CCR Symposium: Paul Horwitz Responds
Over at Prawfs, Paul Horwitz offers a fairly harsh critique of our CCR Symposium, focusing both on the contents of the contributions and the posts that have not allowed comments. Here’s an excerpt:
[T]here’s something about the [decision not to allow comments] that I think is related to both the overall topic of the symposium and the views taken by those posters who are most sympathetic to Citron’s arguments. Those people who are most worried about the potential for “abusive” disagreement have also been, in my view, the symposiasts who have made the most sweeping, tendentious, and unsupported claims, both empirical and normative, in support of their arguments. That makes their “arguments” more like assertions. It not only prevents their arguments from being as strong as they could be — for, in saying they are making the most tendentious and unsupported arguments, I am not saying they are necessarily making bad arguments — but it also suggests, ironically enough given the topic, that those individuals who are making the claims that most demand heated disagreement are the same people who, on the one hand, fear being openly and heatedly (or “abusively”) contradicted, and on the other would enforce this fear through legal means. Moreover, the fact that they are taking matters into their own hands by blocking comments, although I am not crazy about this move, makes me question whether legal remedies are as necessary as they suggest they are.

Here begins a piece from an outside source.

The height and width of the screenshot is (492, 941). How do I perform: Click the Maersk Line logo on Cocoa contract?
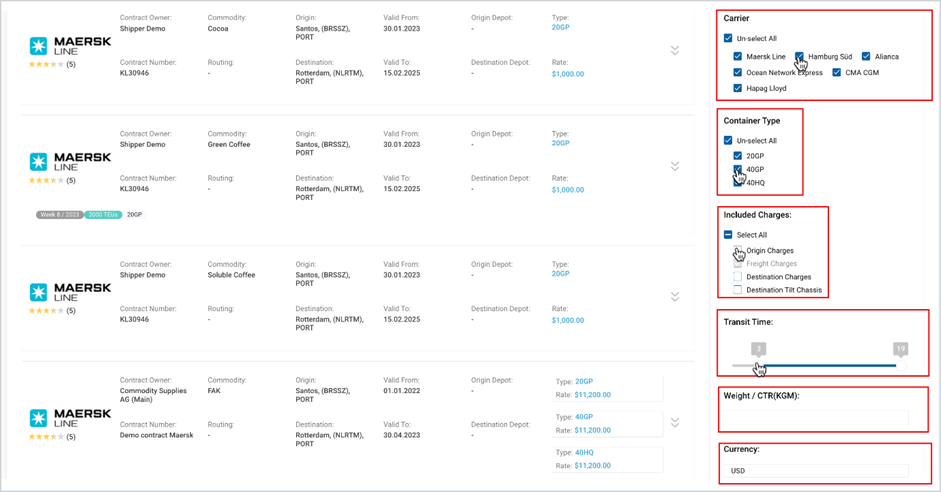pyautogui.click(x=70, y=46)
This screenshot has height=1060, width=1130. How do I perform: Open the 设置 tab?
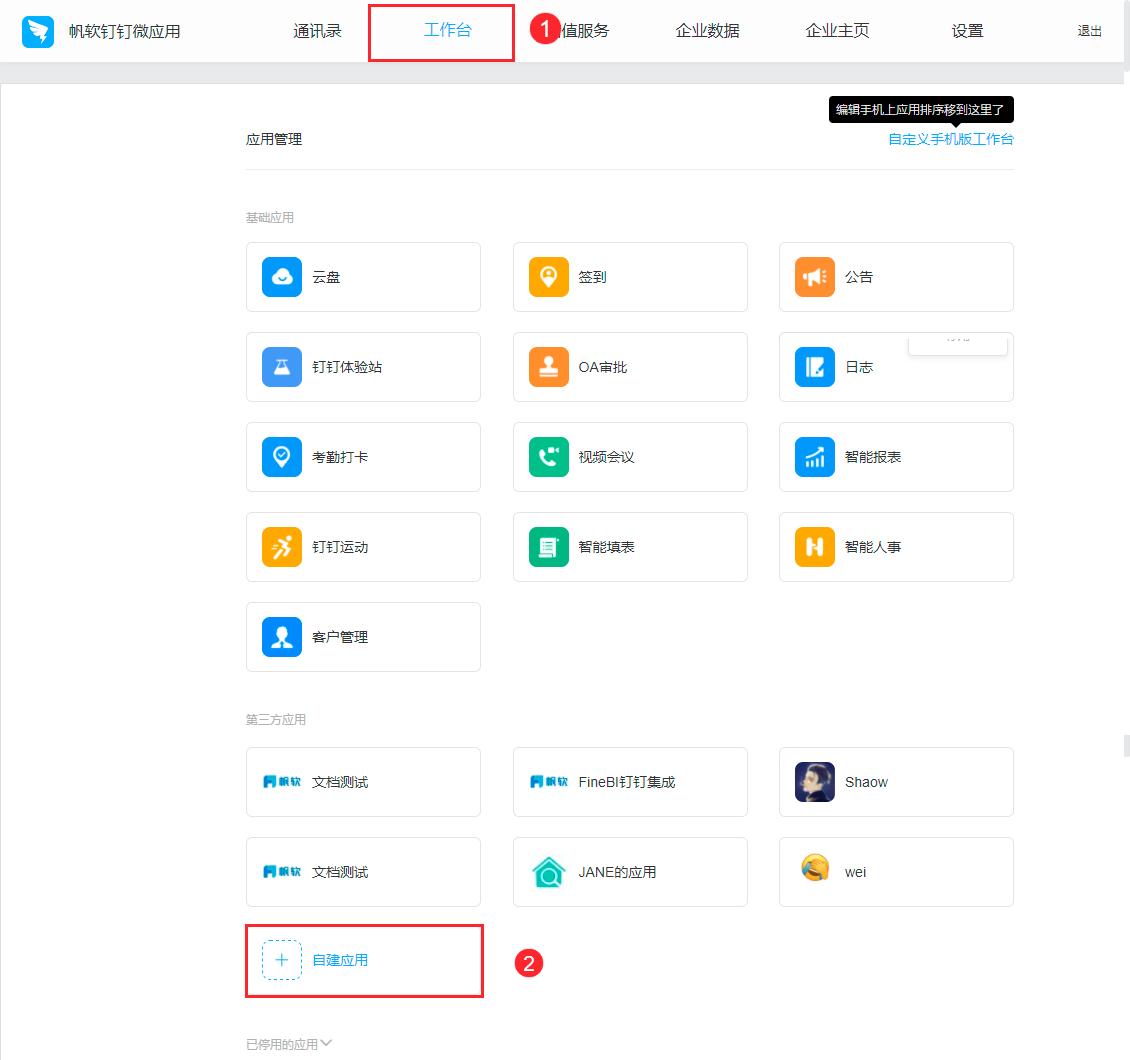click(967, 31)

Of course, the CoOp editors had every right to make this move. But I don’t think it was required, and I think the symposium posts that allow for commentary have been stronger, and produced stronger conversations, than the ones that haven’t, which in my view have been more likely simply to accept as true various assertions about both empirical and normative matters that are far more open to debate than they have acknowledged. Notwithstanding the existence of some critics on the panel, that is the best recipe for a “symposium” to become little more than a cheering section of collected monologues.